**Work order:**
Please copy each line of the records below that includes the word "computer".

-------- Source material --------

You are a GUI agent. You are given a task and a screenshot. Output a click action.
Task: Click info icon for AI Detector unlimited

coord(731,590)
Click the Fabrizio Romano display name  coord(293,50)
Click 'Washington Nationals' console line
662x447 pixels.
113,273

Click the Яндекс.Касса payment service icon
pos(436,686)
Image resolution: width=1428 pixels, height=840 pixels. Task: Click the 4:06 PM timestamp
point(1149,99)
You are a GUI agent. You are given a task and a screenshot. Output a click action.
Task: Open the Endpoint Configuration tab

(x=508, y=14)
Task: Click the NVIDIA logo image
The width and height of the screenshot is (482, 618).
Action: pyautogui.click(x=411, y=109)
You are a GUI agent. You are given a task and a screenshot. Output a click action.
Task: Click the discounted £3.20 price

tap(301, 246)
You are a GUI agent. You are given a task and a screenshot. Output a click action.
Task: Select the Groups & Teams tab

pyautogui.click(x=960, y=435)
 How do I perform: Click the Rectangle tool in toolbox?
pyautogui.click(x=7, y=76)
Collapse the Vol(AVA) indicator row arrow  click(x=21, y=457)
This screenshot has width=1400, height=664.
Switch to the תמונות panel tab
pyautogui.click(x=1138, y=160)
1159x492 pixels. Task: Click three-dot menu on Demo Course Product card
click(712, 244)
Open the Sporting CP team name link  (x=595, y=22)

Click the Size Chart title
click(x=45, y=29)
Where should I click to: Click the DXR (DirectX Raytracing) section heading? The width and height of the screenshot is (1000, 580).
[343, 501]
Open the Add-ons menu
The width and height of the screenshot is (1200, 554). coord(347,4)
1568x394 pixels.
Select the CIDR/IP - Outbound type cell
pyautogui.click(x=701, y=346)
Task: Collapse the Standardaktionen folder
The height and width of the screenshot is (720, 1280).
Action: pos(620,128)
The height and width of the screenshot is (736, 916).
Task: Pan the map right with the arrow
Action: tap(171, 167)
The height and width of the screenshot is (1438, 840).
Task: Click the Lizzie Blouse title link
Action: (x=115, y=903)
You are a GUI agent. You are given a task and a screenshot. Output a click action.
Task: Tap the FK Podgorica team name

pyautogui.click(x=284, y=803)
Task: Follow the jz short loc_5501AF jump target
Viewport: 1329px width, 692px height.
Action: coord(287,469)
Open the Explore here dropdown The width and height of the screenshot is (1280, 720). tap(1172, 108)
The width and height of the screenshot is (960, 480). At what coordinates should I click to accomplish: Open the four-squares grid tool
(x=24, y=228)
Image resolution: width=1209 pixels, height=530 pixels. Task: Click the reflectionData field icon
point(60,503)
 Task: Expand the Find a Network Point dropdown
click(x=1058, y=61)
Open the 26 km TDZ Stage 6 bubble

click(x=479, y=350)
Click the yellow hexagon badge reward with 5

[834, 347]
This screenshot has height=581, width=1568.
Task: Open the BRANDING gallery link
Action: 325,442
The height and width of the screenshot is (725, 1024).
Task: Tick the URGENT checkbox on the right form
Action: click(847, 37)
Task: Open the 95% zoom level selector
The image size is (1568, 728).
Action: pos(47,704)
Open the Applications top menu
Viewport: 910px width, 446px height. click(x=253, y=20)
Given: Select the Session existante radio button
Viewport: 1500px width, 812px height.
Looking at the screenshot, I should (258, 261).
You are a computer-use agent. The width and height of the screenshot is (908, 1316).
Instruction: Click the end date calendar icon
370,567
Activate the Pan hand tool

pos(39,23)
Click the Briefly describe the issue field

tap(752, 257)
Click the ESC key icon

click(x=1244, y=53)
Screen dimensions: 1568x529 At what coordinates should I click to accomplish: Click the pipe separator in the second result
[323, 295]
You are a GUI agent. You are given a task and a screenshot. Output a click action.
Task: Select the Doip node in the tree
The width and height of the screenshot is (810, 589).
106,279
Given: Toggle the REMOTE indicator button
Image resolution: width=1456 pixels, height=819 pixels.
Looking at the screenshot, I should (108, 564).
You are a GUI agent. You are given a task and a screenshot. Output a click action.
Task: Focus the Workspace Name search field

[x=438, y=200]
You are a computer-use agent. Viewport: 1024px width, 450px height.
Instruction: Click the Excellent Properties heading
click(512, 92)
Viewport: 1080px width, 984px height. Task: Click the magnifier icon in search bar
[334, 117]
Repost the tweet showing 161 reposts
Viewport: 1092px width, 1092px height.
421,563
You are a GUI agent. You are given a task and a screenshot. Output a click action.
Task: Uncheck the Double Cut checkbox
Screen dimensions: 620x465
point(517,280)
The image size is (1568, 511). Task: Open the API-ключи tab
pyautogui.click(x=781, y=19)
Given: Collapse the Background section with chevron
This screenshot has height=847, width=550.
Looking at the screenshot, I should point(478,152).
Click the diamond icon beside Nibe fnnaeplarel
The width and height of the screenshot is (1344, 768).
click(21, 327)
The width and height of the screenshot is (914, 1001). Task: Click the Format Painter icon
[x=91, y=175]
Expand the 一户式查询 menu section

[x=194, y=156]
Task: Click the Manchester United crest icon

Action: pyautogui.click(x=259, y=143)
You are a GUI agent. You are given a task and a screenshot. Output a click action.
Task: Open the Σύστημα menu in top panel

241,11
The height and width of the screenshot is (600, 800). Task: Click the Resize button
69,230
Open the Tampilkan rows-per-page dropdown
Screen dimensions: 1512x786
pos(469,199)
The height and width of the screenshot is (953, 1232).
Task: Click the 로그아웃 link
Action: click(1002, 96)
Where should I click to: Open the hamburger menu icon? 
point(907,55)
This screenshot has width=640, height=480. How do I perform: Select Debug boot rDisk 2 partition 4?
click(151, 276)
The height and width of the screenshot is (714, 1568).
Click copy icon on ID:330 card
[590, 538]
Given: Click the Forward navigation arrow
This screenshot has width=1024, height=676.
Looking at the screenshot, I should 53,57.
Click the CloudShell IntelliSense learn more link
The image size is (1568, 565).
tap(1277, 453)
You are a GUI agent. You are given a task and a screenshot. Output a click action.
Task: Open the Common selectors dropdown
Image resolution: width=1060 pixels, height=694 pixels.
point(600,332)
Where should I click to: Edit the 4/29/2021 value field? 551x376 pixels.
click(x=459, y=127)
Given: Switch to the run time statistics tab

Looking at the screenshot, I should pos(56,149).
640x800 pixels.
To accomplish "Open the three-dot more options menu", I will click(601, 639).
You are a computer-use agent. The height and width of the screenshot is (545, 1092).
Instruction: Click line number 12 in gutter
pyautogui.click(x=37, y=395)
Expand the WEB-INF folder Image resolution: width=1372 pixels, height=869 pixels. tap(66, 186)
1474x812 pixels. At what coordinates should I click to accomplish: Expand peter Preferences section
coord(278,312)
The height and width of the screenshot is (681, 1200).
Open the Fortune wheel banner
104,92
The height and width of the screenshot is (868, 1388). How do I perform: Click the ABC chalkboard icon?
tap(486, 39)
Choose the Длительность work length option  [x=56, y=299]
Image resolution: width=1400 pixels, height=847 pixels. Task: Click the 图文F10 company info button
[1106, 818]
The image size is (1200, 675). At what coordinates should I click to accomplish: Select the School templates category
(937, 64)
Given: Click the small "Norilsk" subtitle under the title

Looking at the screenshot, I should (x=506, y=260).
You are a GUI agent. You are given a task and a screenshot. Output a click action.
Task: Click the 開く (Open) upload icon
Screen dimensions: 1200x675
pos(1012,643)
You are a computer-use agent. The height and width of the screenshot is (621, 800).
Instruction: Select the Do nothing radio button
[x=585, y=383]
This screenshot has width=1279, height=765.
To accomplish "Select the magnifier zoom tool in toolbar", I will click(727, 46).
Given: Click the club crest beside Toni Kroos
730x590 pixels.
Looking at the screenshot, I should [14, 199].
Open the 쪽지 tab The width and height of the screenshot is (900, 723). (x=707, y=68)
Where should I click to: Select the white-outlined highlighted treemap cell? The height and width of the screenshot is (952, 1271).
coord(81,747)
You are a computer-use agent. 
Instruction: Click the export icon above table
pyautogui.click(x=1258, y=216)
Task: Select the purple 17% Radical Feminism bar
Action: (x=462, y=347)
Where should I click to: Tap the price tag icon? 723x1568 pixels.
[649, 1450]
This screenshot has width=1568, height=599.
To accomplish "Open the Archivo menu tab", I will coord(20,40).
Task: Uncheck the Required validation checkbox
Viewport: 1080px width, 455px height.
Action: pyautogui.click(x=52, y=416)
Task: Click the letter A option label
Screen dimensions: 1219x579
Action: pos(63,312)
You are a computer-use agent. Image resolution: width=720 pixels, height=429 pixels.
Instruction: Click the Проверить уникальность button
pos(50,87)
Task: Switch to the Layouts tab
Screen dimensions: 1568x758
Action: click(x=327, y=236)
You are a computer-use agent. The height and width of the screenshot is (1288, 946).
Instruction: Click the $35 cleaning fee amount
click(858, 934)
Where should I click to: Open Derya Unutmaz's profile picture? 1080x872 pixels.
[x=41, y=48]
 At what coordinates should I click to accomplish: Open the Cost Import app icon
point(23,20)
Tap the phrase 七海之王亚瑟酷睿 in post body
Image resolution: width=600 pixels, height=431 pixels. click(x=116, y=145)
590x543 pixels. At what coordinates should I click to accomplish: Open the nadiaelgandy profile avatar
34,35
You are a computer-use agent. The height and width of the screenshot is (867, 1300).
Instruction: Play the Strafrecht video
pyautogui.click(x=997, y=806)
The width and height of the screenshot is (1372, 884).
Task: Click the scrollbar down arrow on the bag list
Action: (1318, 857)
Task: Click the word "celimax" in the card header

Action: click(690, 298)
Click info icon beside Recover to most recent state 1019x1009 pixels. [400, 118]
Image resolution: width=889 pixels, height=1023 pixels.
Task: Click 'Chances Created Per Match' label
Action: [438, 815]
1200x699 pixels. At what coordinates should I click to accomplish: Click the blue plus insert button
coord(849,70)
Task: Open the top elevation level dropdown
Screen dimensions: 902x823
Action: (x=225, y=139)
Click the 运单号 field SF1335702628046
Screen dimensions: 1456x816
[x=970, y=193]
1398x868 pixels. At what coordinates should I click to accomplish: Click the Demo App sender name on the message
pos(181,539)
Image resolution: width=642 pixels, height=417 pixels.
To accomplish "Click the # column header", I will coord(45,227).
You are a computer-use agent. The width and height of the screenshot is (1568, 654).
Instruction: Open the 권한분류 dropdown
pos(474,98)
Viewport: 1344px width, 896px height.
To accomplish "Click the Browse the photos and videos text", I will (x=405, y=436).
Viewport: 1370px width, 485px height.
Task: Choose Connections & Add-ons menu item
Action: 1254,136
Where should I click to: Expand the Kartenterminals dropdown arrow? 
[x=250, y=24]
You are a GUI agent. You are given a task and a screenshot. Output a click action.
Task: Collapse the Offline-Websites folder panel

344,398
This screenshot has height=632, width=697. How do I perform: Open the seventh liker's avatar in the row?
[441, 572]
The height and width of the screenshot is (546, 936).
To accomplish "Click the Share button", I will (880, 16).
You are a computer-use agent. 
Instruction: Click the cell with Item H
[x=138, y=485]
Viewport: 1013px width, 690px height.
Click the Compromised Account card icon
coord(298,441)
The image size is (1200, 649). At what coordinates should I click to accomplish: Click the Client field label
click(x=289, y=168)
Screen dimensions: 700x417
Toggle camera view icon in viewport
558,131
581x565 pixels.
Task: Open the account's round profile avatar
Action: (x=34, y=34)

--------

**Answer:**
You are a computer-use agent. The width and height of the screenshot is (908, 1316).
You are a computer-use agent. Viewport: 1024px width, 450px height.
You are a computer-use agent. The height and width of the screenshot is (545, 1092).
You are a computer-use agent. The height and width of the screenshot is (621, 800).
You are a computer-use agent. 
You are a computer-use agent. Image resolution: width=720 pixels, height=429 pixels.
You are a computer-use agent. The height and width of the screenshot is (1288, 946).
You are a computer-use agent. The height and width of the screenshot is (867, 1300).
You are a computer-use agent. The width and height of the screenshot is (1568, 654).
You are a computer-use agent. 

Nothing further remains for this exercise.